IBM is contributing three open-source projects – Docling, Data Prep Kit and BeeAI – to the Linux Foundation.

“We’re continuing our long history of contributing open-source projects to ensure that they’re easy to consume and that it’s easy for others – not just us – to contribute,” says Brad Topol, IBM distinguished engineer and director of open technologies. Topol also chairs the Governing Board of the LF AI & Data Foundation, a group hosted under the Linux Foundation focused on advancing open-source innovation across artificial intelligence (AI) and data technologies.

Each project is focused on an essential part of the AI development stack. As the industry matures, innovation driven by the broader developer community in these areas is key to making AI enterprise-ready.

Docling, which launched and open-sourced a year ago, addresses a limit that many foundation models have for enterprise use. While the models have been trained on every scrap of publicly available information, much of the data valuable to businesses lies in documents that are not accessible online: PDFs, annual reports, slide decks.

Docling streamlines the process of turning unstructured documents into JSON and Markdown files that are easy for large language models (LLMs) and other foundation models to digest.

Since its release, Docling has gained traction, earning more than 23 000 stars on GitHub. When combined with retrieval-augmented generation (RAG) techniques, Docling improves LLM outputs.

“Docling can make the LLMs answer much better and much more specific to their needs,” says Topol.

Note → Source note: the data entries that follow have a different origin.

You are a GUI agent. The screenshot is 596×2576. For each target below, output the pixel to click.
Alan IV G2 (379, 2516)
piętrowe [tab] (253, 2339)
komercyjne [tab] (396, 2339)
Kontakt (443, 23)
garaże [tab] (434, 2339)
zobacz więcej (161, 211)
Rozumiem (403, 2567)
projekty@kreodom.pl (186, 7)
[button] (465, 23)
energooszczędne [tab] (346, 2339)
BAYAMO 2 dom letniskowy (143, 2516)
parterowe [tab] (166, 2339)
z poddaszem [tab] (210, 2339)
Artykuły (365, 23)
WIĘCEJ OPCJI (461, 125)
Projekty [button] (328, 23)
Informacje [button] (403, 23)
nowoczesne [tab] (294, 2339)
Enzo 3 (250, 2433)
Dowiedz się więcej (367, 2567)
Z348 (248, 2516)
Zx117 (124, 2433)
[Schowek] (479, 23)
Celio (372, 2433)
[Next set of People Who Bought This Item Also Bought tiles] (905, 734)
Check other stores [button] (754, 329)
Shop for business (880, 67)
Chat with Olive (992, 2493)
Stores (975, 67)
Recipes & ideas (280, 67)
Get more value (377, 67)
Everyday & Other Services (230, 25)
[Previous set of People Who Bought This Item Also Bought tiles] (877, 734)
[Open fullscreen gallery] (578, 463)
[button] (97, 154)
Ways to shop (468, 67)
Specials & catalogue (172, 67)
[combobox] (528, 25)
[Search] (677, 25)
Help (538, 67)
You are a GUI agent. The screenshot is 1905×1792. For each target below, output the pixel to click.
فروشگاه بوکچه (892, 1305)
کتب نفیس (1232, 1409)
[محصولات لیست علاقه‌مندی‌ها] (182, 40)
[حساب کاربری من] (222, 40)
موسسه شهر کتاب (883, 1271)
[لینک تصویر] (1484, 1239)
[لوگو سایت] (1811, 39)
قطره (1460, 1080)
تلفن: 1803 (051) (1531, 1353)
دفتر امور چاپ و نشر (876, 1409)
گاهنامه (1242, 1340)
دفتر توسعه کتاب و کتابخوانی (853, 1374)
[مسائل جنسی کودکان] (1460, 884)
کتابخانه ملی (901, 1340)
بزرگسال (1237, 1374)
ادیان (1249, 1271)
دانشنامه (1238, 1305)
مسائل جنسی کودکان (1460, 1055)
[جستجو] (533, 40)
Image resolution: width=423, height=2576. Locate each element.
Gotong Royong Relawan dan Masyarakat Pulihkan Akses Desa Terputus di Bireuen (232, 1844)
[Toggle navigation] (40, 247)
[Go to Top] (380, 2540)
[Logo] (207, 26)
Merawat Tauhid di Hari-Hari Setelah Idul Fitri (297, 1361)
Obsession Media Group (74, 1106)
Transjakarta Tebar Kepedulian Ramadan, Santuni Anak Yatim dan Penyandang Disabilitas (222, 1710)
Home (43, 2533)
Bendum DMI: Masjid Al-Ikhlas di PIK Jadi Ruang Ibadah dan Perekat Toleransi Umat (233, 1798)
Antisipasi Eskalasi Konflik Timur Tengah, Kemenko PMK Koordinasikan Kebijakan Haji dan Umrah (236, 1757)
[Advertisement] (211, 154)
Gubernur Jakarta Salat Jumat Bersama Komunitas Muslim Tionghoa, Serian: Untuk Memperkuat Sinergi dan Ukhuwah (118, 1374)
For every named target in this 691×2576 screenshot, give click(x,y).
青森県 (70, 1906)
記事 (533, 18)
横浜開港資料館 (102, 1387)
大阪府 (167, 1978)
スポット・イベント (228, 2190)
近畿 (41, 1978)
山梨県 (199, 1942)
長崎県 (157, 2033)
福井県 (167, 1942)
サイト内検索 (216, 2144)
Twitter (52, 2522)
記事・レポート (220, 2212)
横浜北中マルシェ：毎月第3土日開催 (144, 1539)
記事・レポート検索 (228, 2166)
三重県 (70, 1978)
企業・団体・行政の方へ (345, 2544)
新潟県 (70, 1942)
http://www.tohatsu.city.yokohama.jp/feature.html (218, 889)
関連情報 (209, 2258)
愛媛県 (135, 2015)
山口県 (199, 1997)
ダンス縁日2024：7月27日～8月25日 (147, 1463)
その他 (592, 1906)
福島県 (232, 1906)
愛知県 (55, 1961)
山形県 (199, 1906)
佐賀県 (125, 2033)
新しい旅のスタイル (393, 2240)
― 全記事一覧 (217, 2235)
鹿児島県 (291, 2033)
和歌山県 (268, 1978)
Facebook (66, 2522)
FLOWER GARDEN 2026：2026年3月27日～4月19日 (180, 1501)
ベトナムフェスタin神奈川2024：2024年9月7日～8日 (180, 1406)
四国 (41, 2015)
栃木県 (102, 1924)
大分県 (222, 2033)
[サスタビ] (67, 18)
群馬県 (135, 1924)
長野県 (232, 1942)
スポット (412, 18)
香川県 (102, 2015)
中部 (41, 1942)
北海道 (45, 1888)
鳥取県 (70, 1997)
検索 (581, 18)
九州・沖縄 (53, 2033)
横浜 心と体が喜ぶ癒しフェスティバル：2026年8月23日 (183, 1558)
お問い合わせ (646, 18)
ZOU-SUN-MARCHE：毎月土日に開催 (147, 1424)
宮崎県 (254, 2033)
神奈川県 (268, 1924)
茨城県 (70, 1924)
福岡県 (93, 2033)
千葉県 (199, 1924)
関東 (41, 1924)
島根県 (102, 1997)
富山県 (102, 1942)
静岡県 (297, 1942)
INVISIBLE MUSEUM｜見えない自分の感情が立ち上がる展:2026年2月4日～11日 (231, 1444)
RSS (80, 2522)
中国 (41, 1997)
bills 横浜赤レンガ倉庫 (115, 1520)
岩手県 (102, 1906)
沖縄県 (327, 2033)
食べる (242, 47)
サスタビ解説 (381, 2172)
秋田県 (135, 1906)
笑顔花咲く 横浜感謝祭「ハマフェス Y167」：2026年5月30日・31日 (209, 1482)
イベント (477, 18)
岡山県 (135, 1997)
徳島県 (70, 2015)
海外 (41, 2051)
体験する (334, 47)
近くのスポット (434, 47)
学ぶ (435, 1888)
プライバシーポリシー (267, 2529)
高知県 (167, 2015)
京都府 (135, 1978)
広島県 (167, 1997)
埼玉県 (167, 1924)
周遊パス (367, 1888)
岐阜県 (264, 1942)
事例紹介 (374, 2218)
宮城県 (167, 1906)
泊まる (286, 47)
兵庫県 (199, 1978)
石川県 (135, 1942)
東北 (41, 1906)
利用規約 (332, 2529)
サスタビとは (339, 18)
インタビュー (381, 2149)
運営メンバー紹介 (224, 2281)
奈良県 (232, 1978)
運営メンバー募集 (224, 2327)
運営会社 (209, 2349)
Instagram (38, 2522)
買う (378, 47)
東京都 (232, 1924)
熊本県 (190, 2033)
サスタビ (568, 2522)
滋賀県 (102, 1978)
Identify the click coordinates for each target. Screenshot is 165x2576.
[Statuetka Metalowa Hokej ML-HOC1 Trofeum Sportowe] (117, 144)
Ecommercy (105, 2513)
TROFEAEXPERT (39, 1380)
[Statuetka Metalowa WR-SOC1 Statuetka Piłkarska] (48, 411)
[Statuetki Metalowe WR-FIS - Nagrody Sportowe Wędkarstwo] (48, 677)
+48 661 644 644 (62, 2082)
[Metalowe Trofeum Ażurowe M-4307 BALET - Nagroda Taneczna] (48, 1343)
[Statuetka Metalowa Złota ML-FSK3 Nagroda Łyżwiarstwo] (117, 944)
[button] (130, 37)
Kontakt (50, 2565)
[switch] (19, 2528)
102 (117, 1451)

In addition to gaining traction in the open-source community, Docling helps power Red Hat Enterprise Linux AI, where it enables context aware chunking and supports the platform’s new data ingestion pipeline.

Another critical step in deploying AI is data preparation. IBM’s Data Prep Kit, which was released in 2024, has also gained popularity: it helps clean, transform and enrich unstructured data for pre-training, fine-tuning and RAG use cases.

Unstructured data – such as databases, web pages and audio files which are more complex to parse and extract insights – accounts for 90% of all enterprise-generated data, according to IDC. LLMs can analyze vast amounts of unstructured data and extract relevant insights to generate and test new product or service ideas, for instance, in hours rather than months.

Data Prep Kit is designed to simplify data prep for LLM applications – currently focused on code and language models – supporting pre-training, fine-tuning and RAG use cases. Built on familiar distributed processing frameworks like Spark and Ray, it gives developers the flexibility to create custom modules that scale easily, whether running on a laptop or across an entire data center.

“We used to say, garbage in, garbage out. You definitely want good data going in,” Topol says. “This is not a glamorous project compared to some of the other parts of the LLM life cycle, but it’s incredibly critical, incredibly valuable and a definite must-have.”

Data Prep Kit is beginning to power IBM offerings and is now in IBM’s TechPreview of IBM Data Integration for Unstructured Data.

Finally, as agents are gaining traction, IBM released BeeAI. BeeAI can be used by developers to discover, run and compose AI agents from any framework, including CrewAI, LangGraph, and AutoGen.

The project includes the Agent Communication Protocol, which powers agent discoverability and interoperability, and the BeeAI-framework, its native framework for building agents in Python or TypeScript, optimized for open source models.

“There are other frameworks for building agents,” says Topol. “But what’s nice about BeeAI is that it provides a platform where you can also plug in agents from those other technologies. BeeAI doesn’t just work with its own agents.”

By contributing these projects to the Linux Foundation, IBM aims to expand their reach and attract new contributors and users. “The projects are in a wonderful spot where people can invest their resources. It makes a huge difference,” says Topol. “It’s like an insurance policy. The open governance also makes people feel better that if they contribute, over time, they’re going to earn their stripes through what we call meritocracy and earn a more influential role in the project. They can also feel secure that the project won’t make any drastic open-source license changes that could dramatically impede future use of the project.”